M A E = \min_{f} \sum_{(i, j) ϵ M} \frac{| {\hat{x}}_{i j} - {\bar{x}}_{i j} |}{‖ M ‖}

2.3 Prediction of postprandial glycaemic response

In order to measure the effect of the meal on blood glucose, two metrics (PPGR and Glu_max) were calculated in this study (16).

Firstly, according to the method of Zeevi et al. (17), the PPGR for every meal was computed by integrating meal times using CGM data and determining the incremental area under the curve (iAUC) of the blood glucose curve within a 2-hour postprandial window. The median of the blood glucose values during the first 30 minutes of the meal was taken as the initial blood glucose concentration. This initial concentration will be used as the reference value for calculating the incremental area under the curve. The final result of this procedure is the PPGR per meal based on the calculated incremental area under the curve and the initial blood glucose concentration:

P P G R = \frac{\sum_{i = 1}^{n} \frac{h_{i}}{2} \cdot (y_{i - 1} + y_{i} - 2 y_{0})}{y_{0}}

where $n$ represents the number of time points, $h_{i}$ represents the time interval between two adjacent time points, $y_{i - 1}$ and $y_{i}$ are the blood glucose measurements at two adjacent time points, and $y_{0}$ represents the initial blood glucose concentration.

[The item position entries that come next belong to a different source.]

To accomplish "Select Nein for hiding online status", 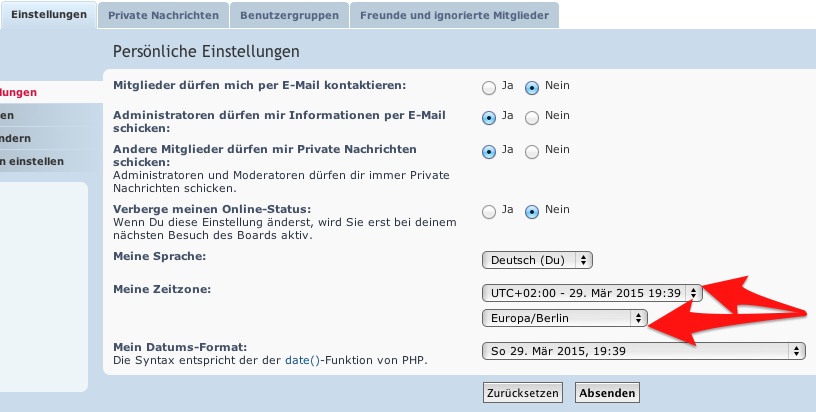I will [532, 211].
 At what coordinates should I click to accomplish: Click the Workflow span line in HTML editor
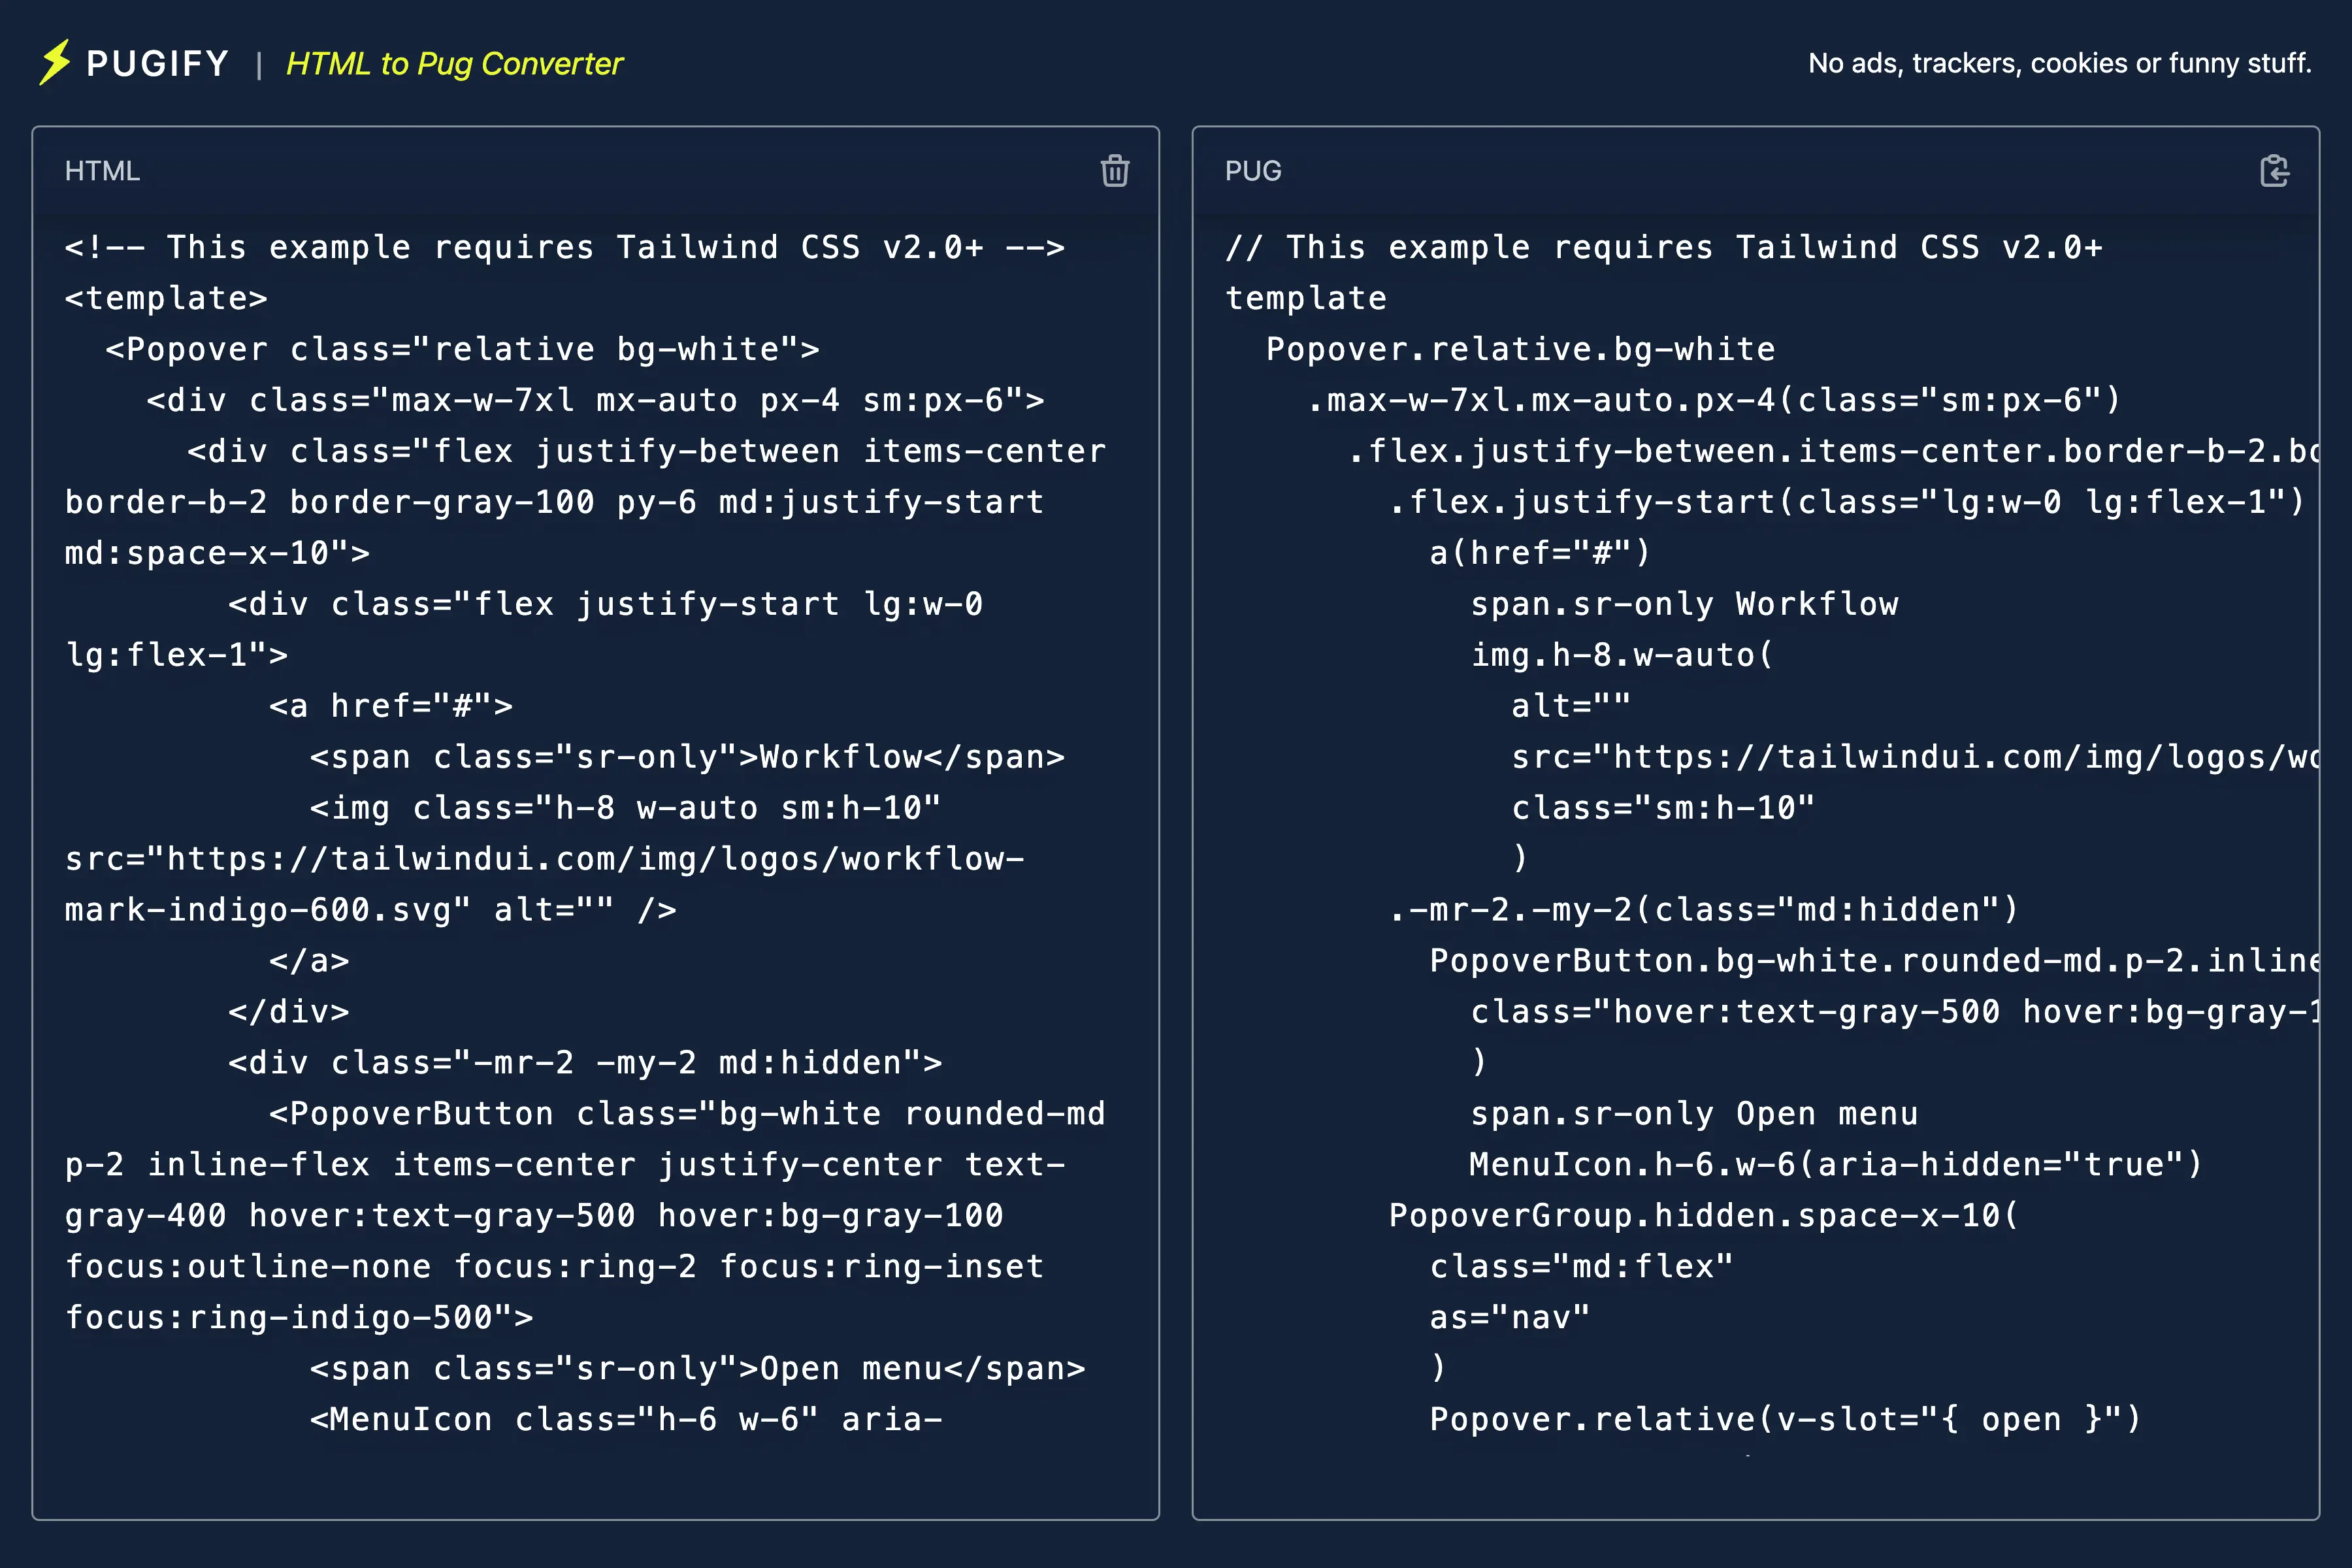click(x=687, y=757)

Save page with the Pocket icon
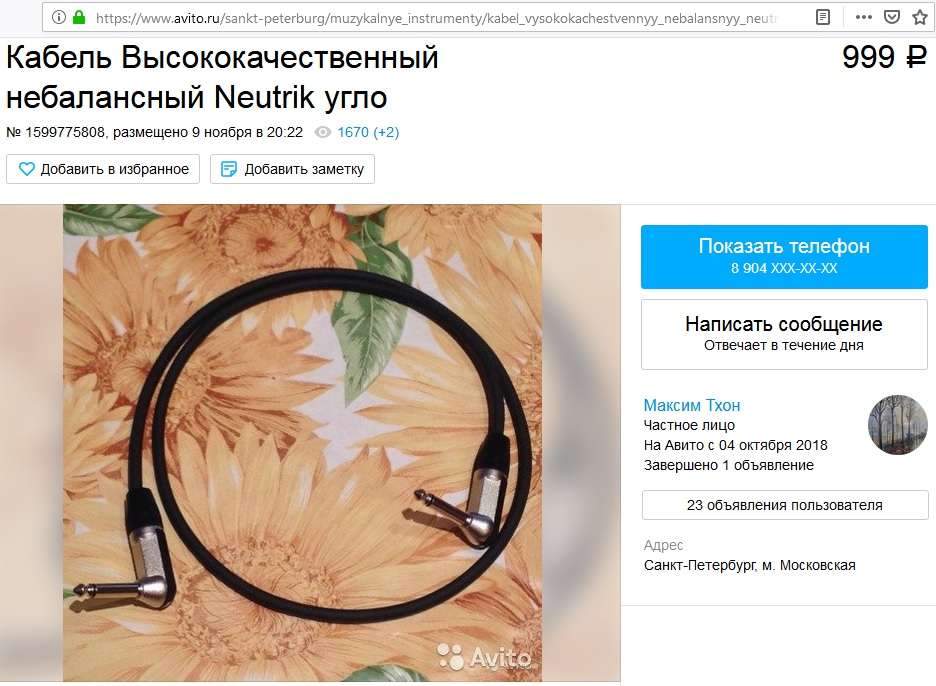click(892, 17)
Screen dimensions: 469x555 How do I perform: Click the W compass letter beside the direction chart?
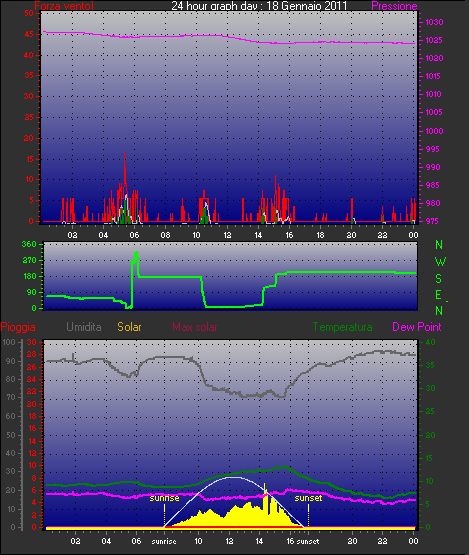440,262
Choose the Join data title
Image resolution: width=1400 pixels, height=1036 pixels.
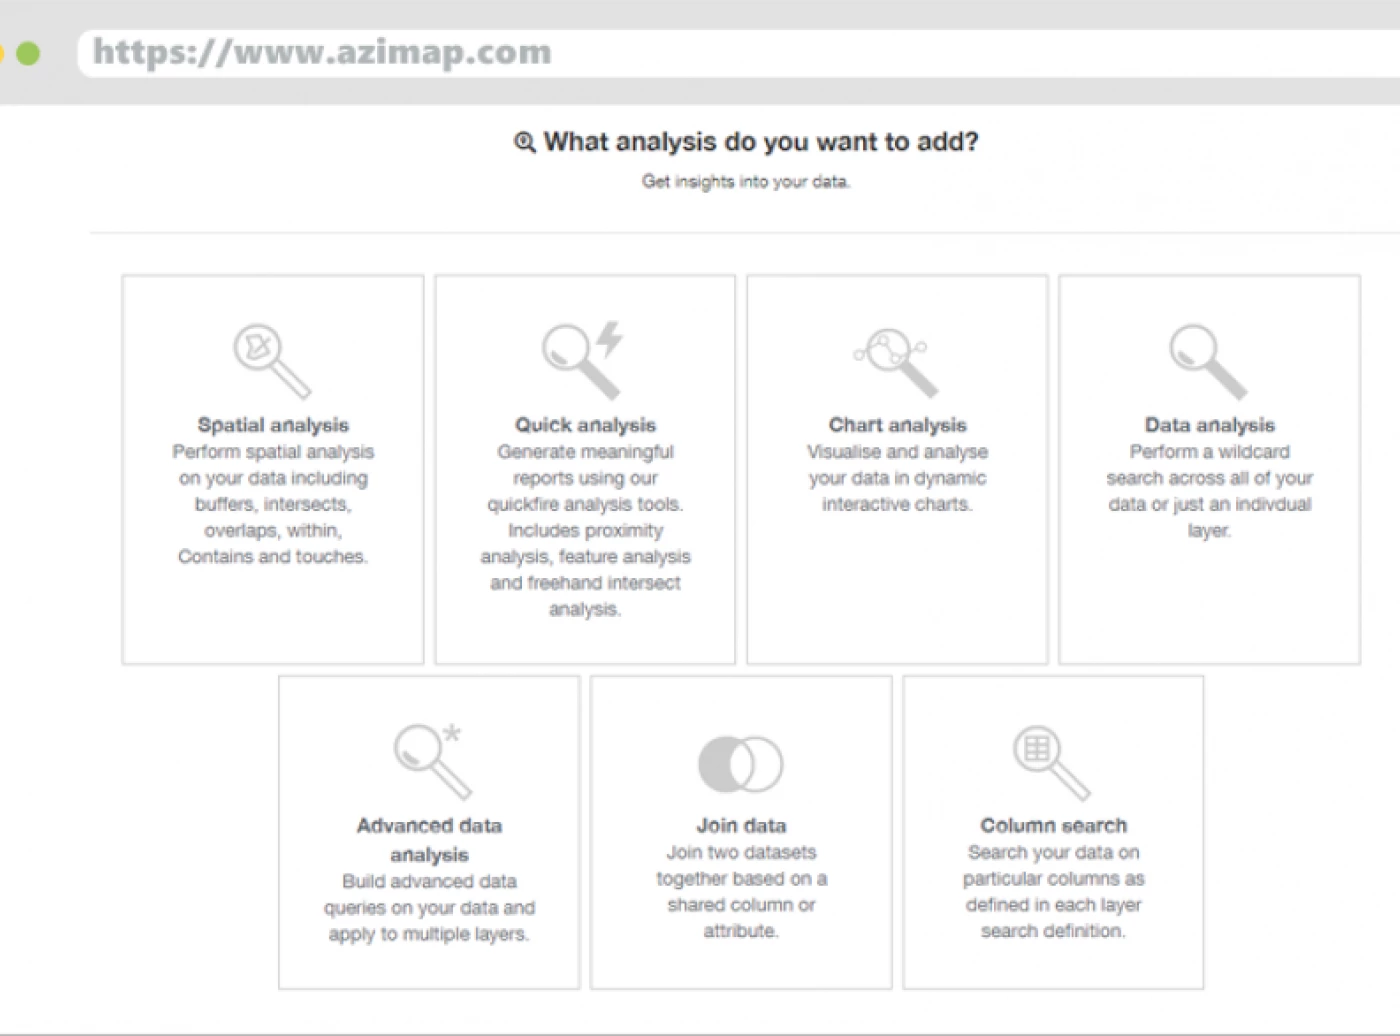click(741, 825)
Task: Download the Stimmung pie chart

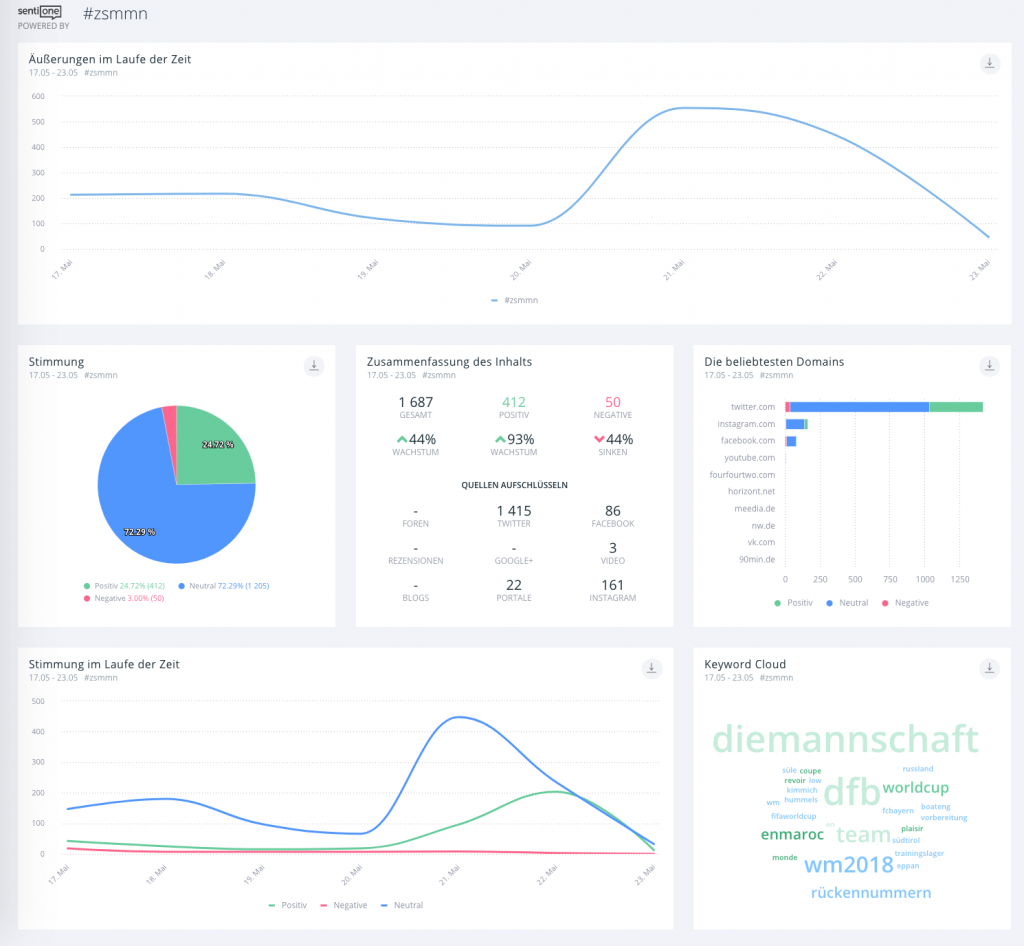Action: tap(314, 366)
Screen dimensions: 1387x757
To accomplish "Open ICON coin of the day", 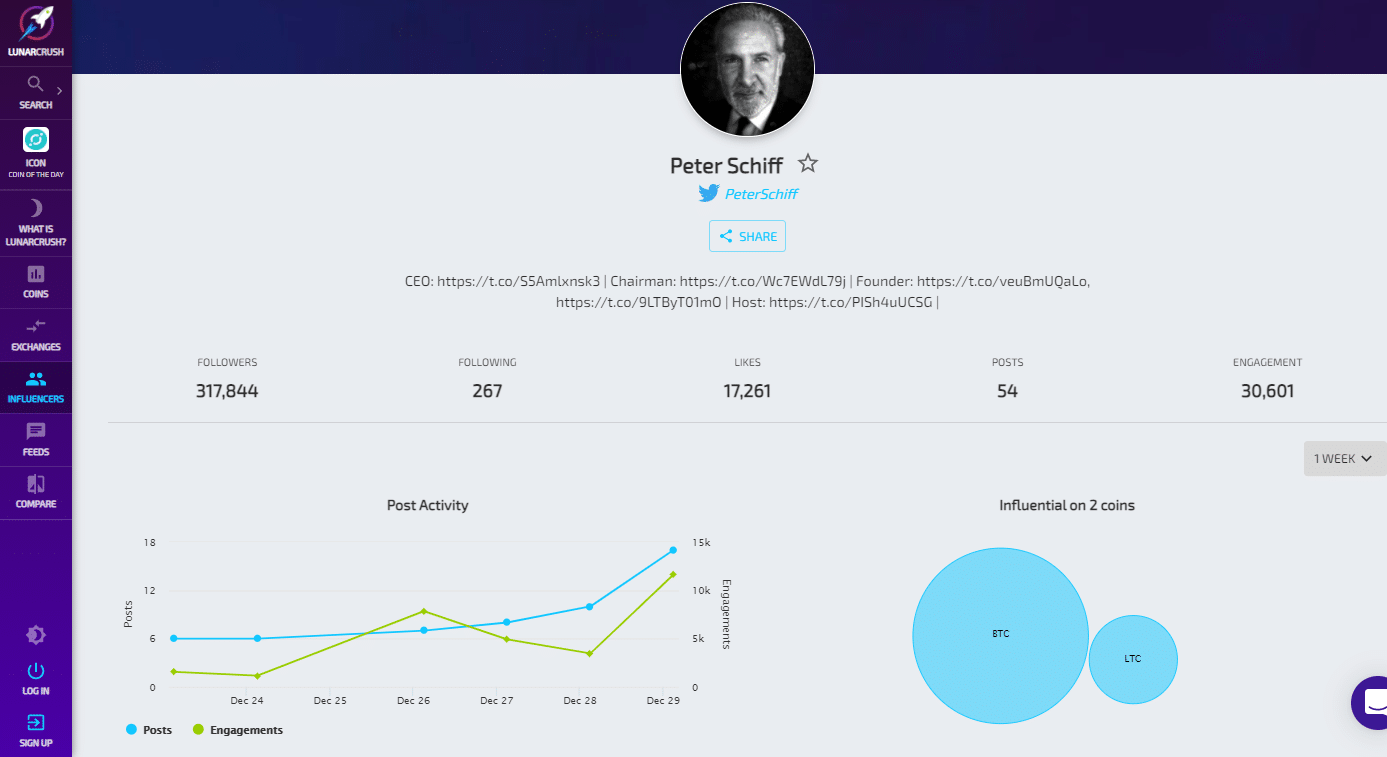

Second, the variance in blood glucose levels at mealtime and the maximum blood glucose level within 2 h after the meal (Glu_max) was calculated. This metric was selected due to its reduced sensitivity to inaccuracies in patients’ logging times:

G l u_{\max} = \max_{i = 1}^{n} y_{i} - y_{0}

In order to predict these two metrics (PPGR and Glu_max), a LightGBM prediction model based on Bayesian hyperparameter optimisation algorithm combined with stochastic search algorithm was constructed in this paper. Model inputs consisted of 38 features in total, encompassing features such as meal composition and blood test outcomes, blood glucose measurements and insulin doses. 60% of the meals were utilized for training the model, while the remaining 40% were reserved for validation purposes.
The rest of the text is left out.